In healthy adults, two doses of the NVX-CoV2373 (Novavax) vaccine has an efficacy of almost 90% against SARS-CoV-2 infection in all severity types. Furthermore, it has proven to be effective against the alpha variant (B.1.1.7).
The Novavax vaccine is a recombinant nanoparticle containing full-length spike glycoprotein. It had already been shown to be safe and to generate a robust immune response in healthy adults, but data on its efficacy, immunogenicity, and safety in a larger population were lacking.
This phase 3 study included participants between 18 and 34 years old, from 33 sites in the United Kingdom, who were randomized 1:1 to receive two intramuscular 5-µg doses of Novavax vs. placebo administered 21 days apart.
The primary efficacy endpoint was virologically confirmed mild, moderate, or severe infection with an onset at least 7 days after the second injection. All participants were serologically negative at randomization.
Over 15,000 participants were randomized; almost 30% were aged >65 years old and about half had preexisting conditions.
A week after the second dose, 10 participants from the vaccine arm vs. 96 in the placebo arm presented symptoms onset. This means efficacy is 89.7% (95% confidence interval: 80.2 to 94.6).
None of the 10 participants who tested positive in the vaccine group required hospitalization or died.
Five participants had severe disease, all in the placebo group.

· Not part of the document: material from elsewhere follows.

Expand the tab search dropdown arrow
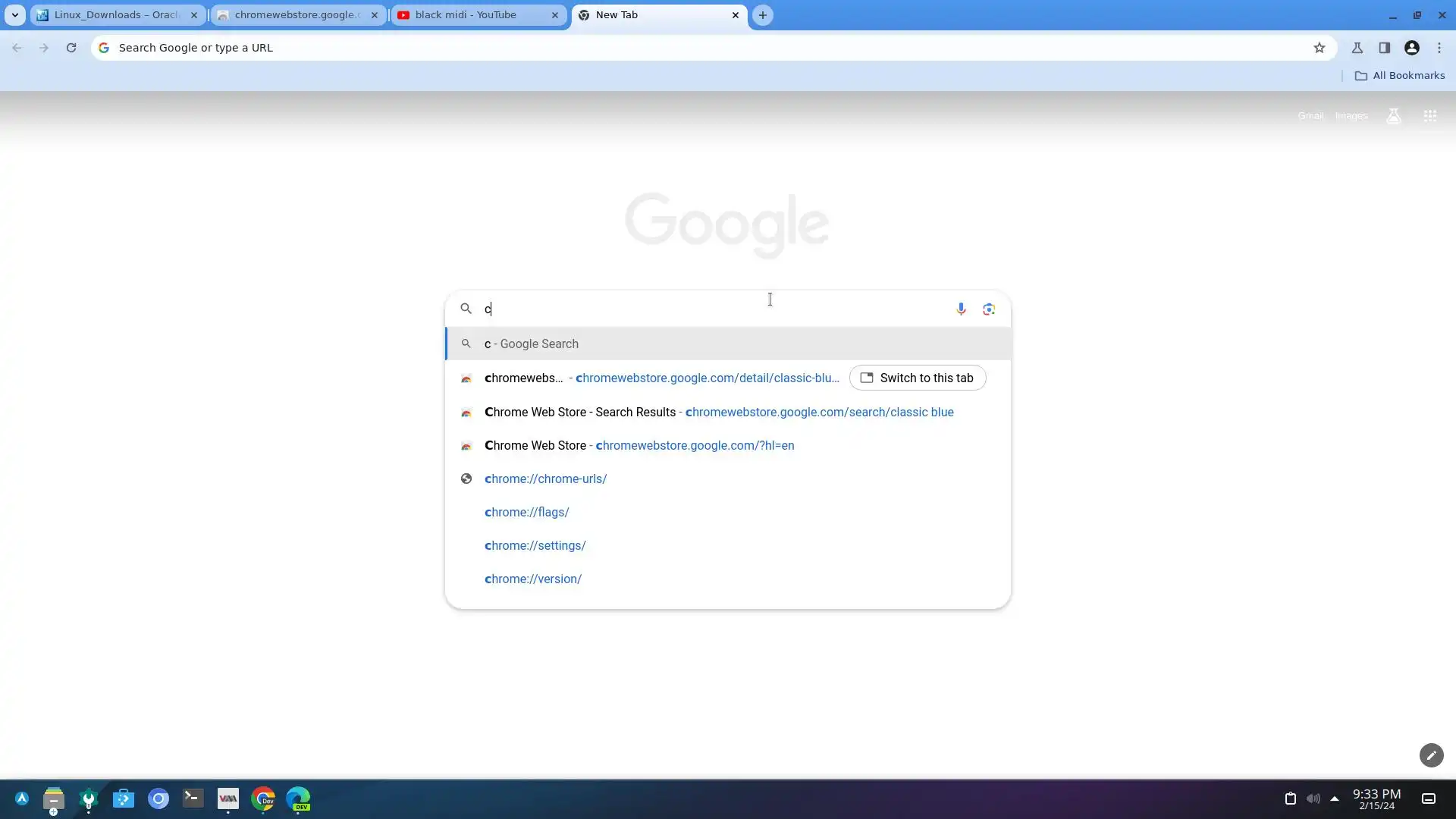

Further analysis showed an efficacy of 86.3% for the B.1.1.7 variant (alpha variant), and 96.4% for the rest of the participants.
Adverse events were mostly mild and transient; severe adverse events were rare and similar in both arms.
In other words, this new vaccine presents excellent results that reinforce the current offering.
Two doses of Novavax provide an 89.7% efficacy against COVID-19 in all severity types. Additionally, it is highly efficient against the alpha variant.
Original Title: Safety and Efficacy of NVX-CoV2373 Covid-19 Vaccine.
Reference: P.T. Heath et al. NEJM 2021. DOI: 10.1056/NEJMoa2107659.